Todos asociamos el bocadillo de calamares a Madrid. El idilio entre este delicioso emparedado y la capital de España se mantiene inquebrantable a lo largo de los años. Pero ¿cómo puede ser que un producto marítimo sea tradicional de una ciudad de interior? Aunque la respuesta no está clara, hay varias circunstancias que lo explican.
Motivada por las restricciones que la Iglesia Católica imponía en la Cuaresma al consumo de carne, la demanda de pescado en la capital siempre ha sido muy elevada. Tanto es así que desde el siglo XVIII hasta hoy, las rutas de transporte del pescado no han parado de mejorarse y optimizarse. Por ello, pese a ser una ciudad muy de interior, Madrid siempre ha contado con buen pescado. En la actualidad, por ejemplo, la ciudad posee el segundo mercado de pescado más grande del mundo, Mercamadrid. Solo por detrás de Tsukiji en Tokyo.

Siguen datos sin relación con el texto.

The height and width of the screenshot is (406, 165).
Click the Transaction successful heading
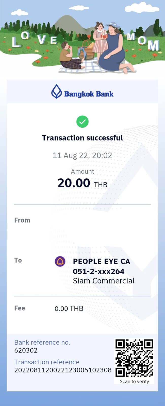83,138
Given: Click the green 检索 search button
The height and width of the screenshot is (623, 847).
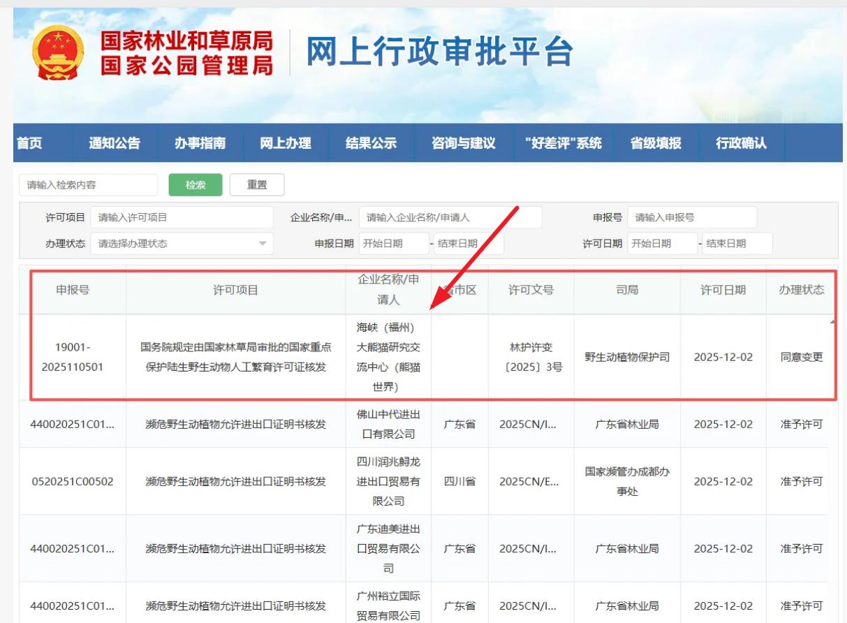Looking at the screenshot, I should click(x=196, y=185).
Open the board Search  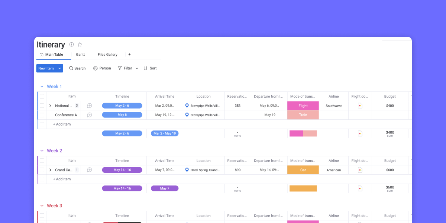tap(77, 68)
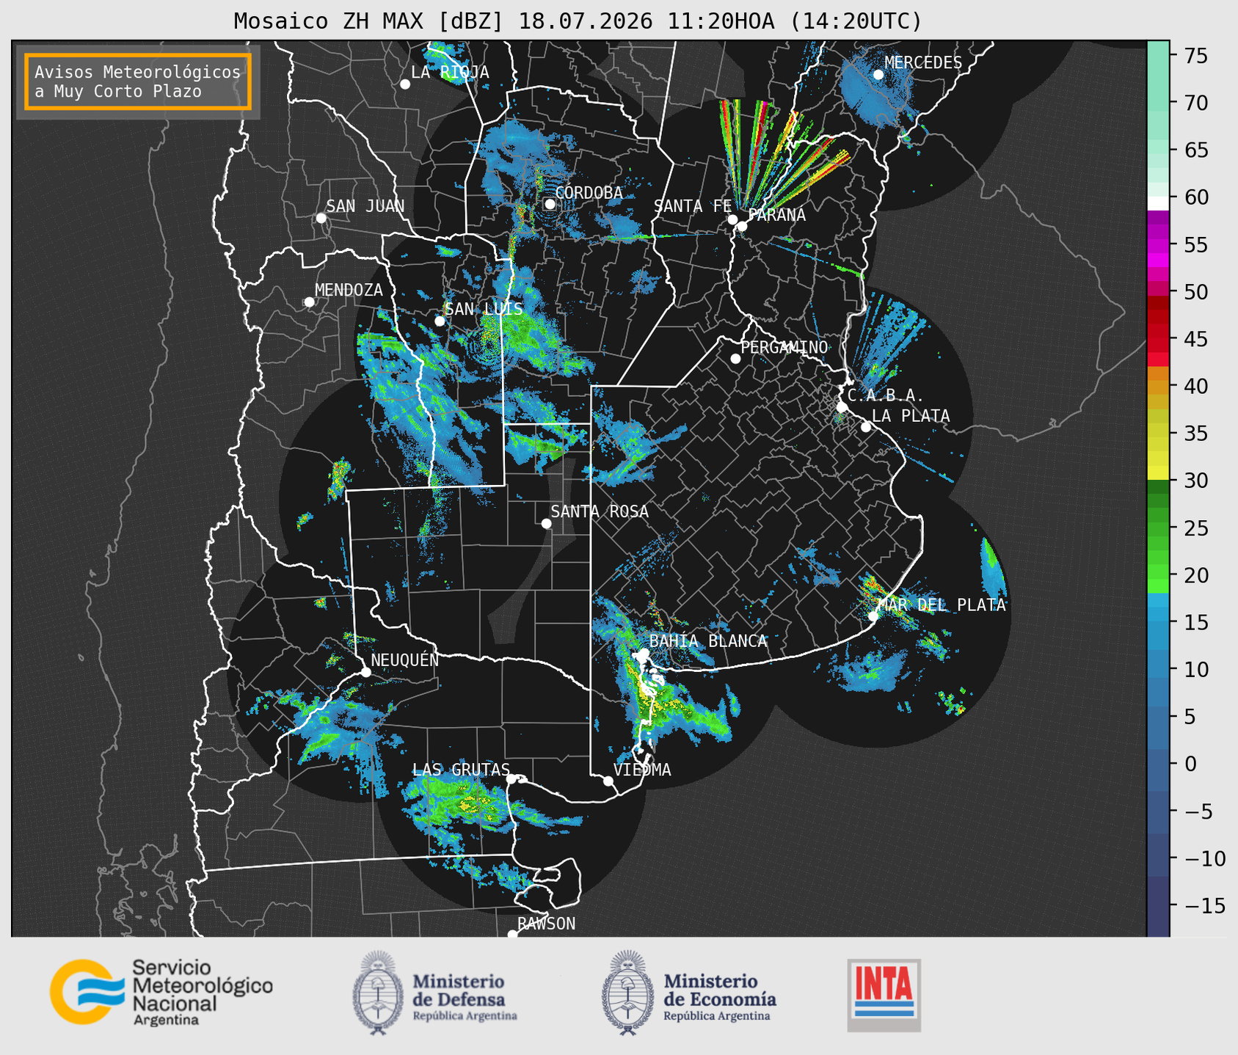Click the Mercedes radar marker dot
Image resolution: width=1238 pixels, height=1055 pixels.
878,74
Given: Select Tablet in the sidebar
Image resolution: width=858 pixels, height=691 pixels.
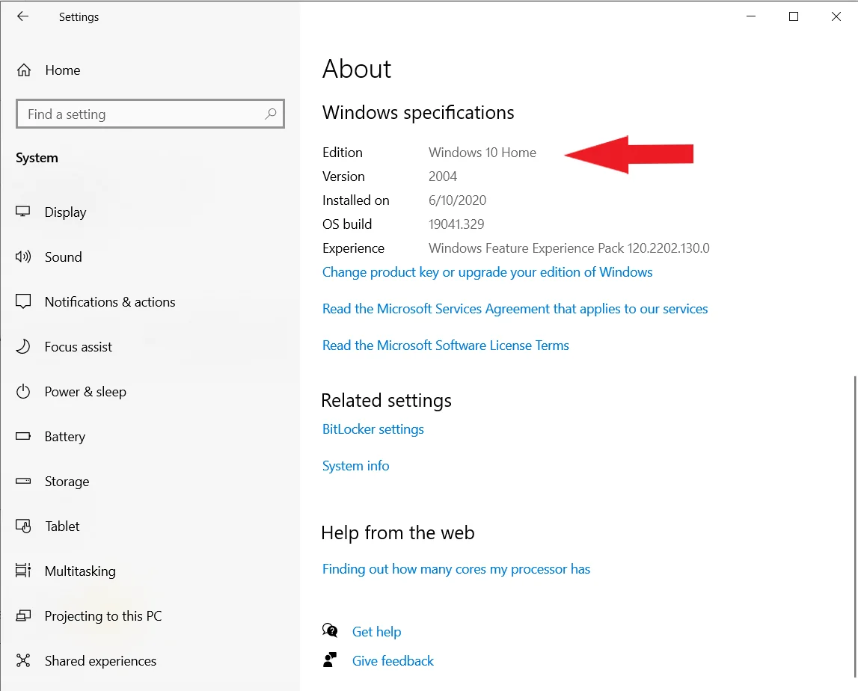Looking at the screenshot, I should click(62, 526).
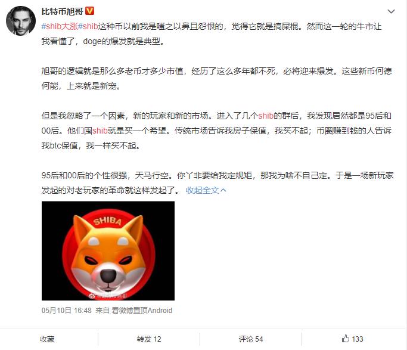Screen dimensions: 407x350
Task: Click the verified V badge icon
Action: (89, 11)
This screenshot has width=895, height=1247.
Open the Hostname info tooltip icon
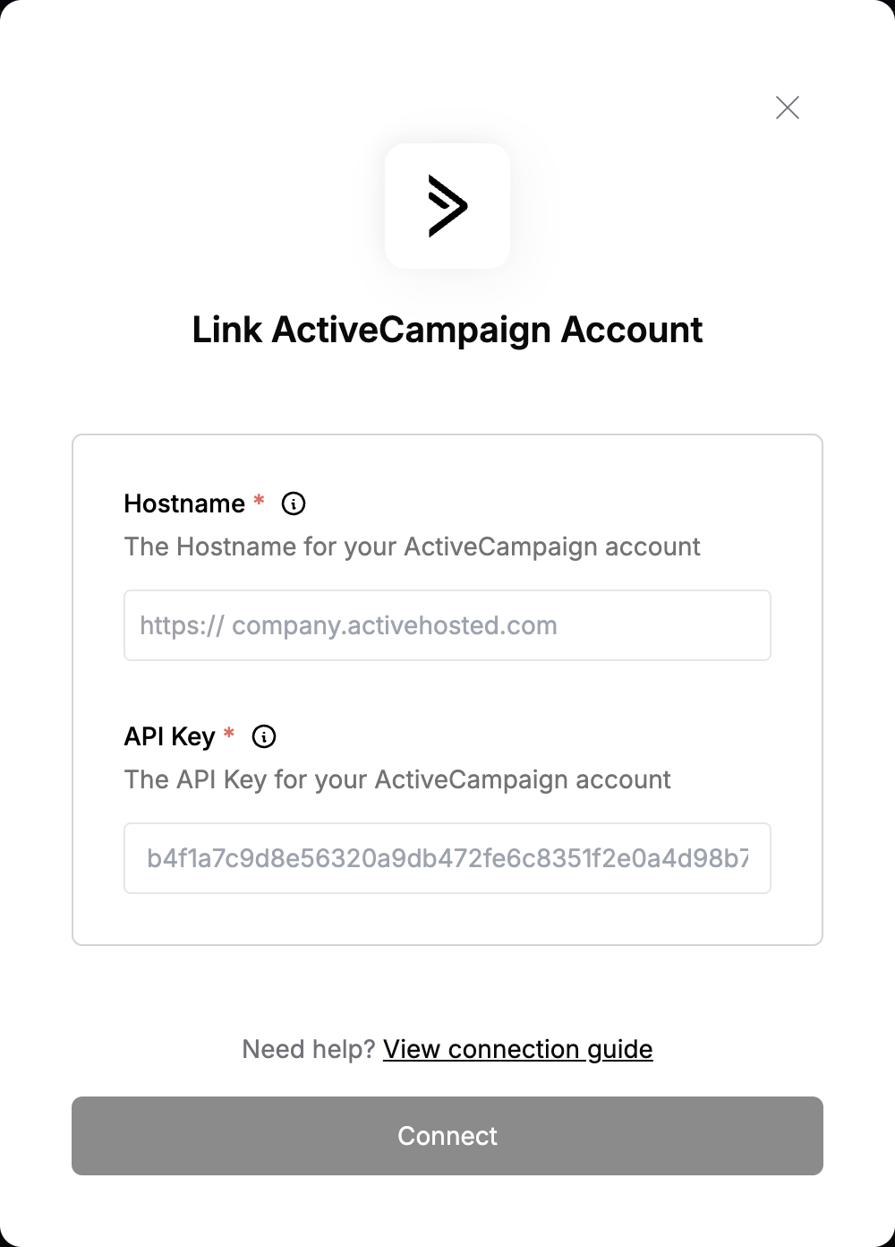tap(294, 503)
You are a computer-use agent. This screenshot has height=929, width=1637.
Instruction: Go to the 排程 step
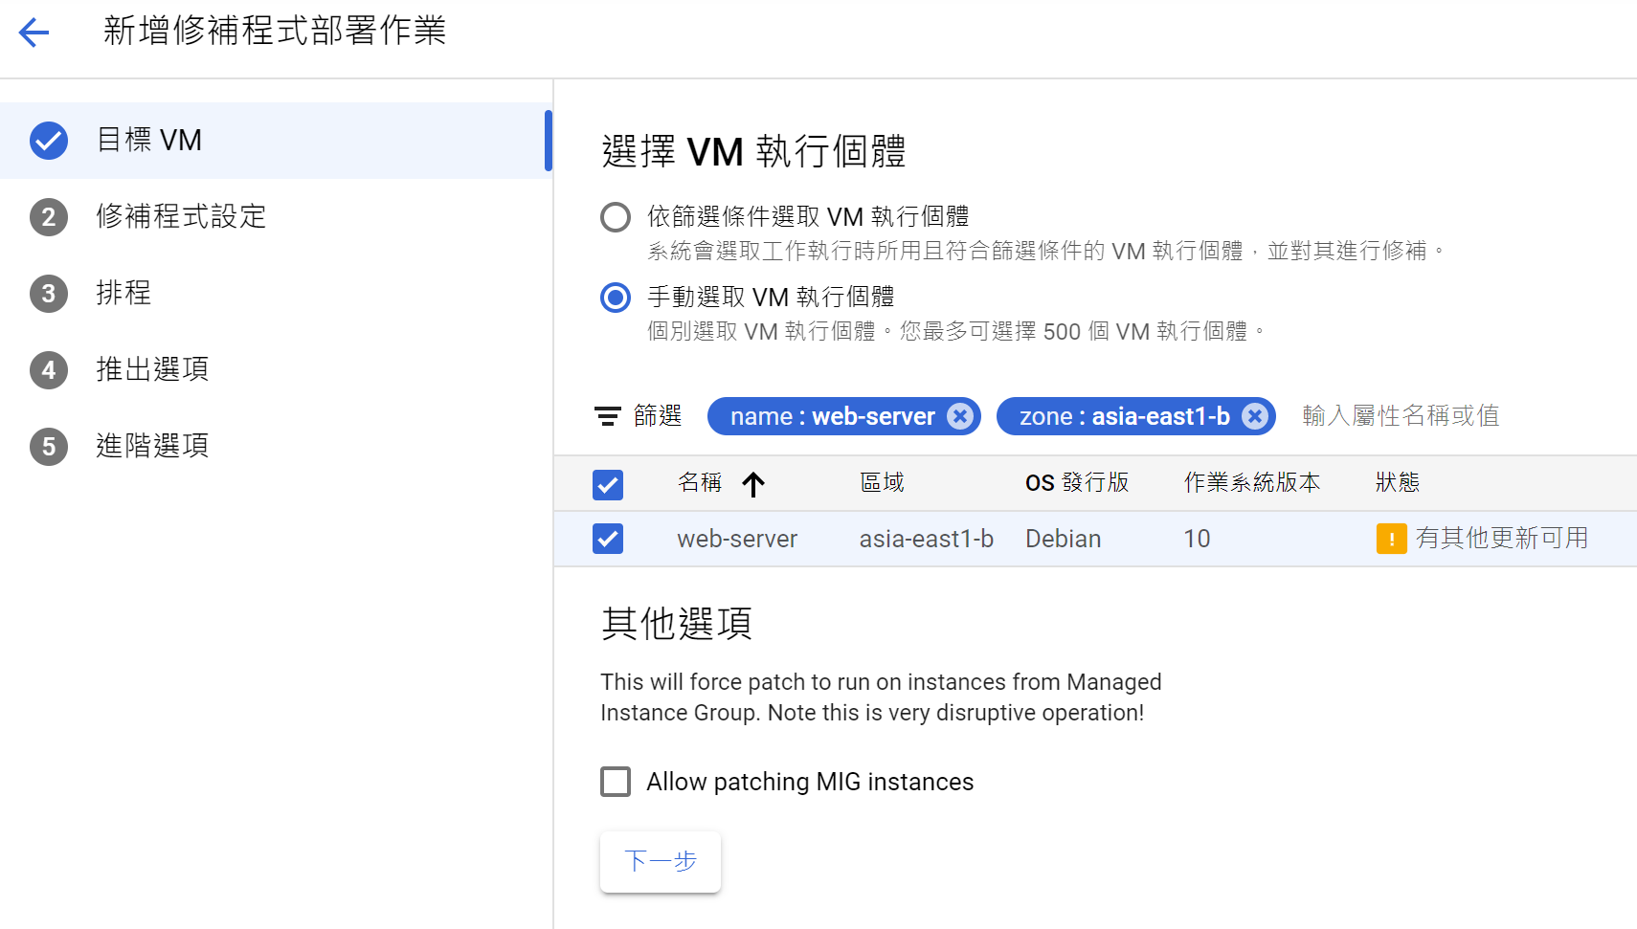(x=123, y=294)
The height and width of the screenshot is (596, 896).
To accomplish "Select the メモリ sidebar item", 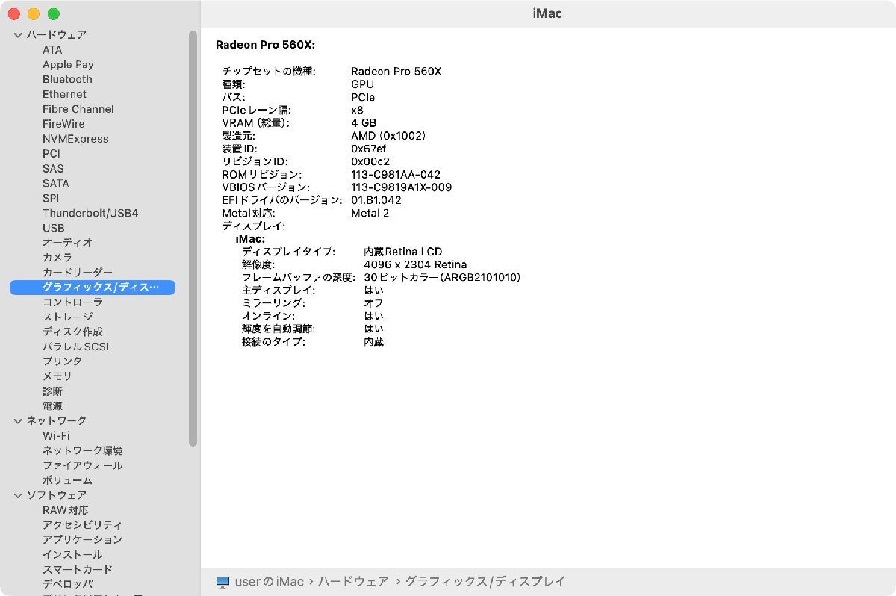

A mediados del siglo XIX, Madrid comenzó a recibir emigrantes de diferentes regiones de España y, especialmente, de Andalucía. Con ellos, más allá del flamenco, también llegaron otras tradiciones como la forma de cocinar el pescado mediante frituras y rebozados. Rápidamente, esta técnica de cocinado obtuvo una gran aceptación entre las clases populares de Madrid porque aportaba un extra de calorías, muy necesarias en época de escasez.
Prácticamente en esa misma época, las casas nobles se llenaron de cocineras procedentes de Galicia, Cantabria, Asturias o País Vasco. Sin embargo, cuando el trabajo en el servicio doméstico comenzó a escasear, estas tuvieron que reciclarse y se convirtieron en las fundadoras de las primeras tascas y casas de comidas de Madrid. Y si algo sabían estas nuevas hosteleras procedentes del Norte, era sacar provecho a los productos más baratos y con menos merma como el calamar.
Fruto de todas estas circunstancias, ya en el siglo pasado muchos bares y restaurantes de Madrid incluían el bocadillo de calamares en su cartas. Uno de los más emblemáticos era el del bar El Brillante, establecimiento hostelero que abrió su primera sucursal en Chamberí en el año 1953. Gracias a que su bocata de calamares era rico, rápido y barato, enseguida se convirtió en el favorito de los clientes más jóvenes. Visto el éxito, prácticamente todos los bares de la ciudad le siguieron la estela hasta convertir la propuesta en todo un símbolo de la gastronomía madrileña.